Extracted rows
--- begin ---
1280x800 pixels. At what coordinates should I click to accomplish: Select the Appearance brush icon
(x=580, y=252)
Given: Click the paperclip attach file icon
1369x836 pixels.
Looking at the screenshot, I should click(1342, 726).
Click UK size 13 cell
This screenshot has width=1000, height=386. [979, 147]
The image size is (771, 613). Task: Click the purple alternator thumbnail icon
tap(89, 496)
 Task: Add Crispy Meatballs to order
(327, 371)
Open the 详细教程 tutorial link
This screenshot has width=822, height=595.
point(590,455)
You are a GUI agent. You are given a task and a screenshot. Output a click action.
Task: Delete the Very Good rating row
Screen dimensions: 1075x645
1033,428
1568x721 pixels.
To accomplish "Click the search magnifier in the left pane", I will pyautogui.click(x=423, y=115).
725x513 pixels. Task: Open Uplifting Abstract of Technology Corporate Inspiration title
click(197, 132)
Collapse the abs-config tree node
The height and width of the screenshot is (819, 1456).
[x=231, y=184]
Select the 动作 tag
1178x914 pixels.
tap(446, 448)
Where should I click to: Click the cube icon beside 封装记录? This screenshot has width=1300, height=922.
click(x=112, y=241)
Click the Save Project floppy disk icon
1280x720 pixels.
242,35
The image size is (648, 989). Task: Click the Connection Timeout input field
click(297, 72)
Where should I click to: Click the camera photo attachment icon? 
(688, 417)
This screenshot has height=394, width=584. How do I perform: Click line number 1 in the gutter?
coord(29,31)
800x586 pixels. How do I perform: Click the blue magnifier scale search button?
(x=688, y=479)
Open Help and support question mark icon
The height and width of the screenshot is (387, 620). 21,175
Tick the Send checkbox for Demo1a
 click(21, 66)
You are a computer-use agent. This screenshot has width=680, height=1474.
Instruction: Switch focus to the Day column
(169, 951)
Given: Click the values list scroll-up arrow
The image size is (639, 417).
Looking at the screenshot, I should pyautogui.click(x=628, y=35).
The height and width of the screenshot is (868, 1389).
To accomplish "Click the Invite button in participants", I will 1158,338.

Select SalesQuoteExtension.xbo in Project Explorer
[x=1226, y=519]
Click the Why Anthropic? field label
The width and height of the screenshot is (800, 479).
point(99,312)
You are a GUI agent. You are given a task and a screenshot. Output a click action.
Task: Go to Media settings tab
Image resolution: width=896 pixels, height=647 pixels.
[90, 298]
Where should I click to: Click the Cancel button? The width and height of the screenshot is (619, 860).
--- end ---
**Problem to work on:** Reproduce verbatim the rows above, beginning with the line that contains "You are a computer-use" and continuing through the final row, with both ends included.

**Answer for the task:**
You are a computer-use agent. This screenshot has width=680, height=1474.
Instruction: Switch focus to the Day column
(169, 951)
Given: Click the values list scroll-up arrow
The image size is (639, 417).
Looking at the screenshot, I should pyautogui.click(x=628, y=35).
The height and width of the screenshot is (868, 1389).
To accomplish "Click the Invite button in participants", I will 1158,338.

Select SalesQuoteExtension.xbo in Project Explorer
[x=1226, y=519]
Click the Why Anthropic? field label
The width and height of the screenshot is (800, 479).
point(99,312)
You are a GUI agent. You are given a task and a screenshot. Output a click action.
Task: Go to Media settings tab
Image resolution: width=896 pixels, height=647 pixels.
[90, 298]
Where should I click to: Click the Cancel button? The width and height of the screenshot is (619, 860).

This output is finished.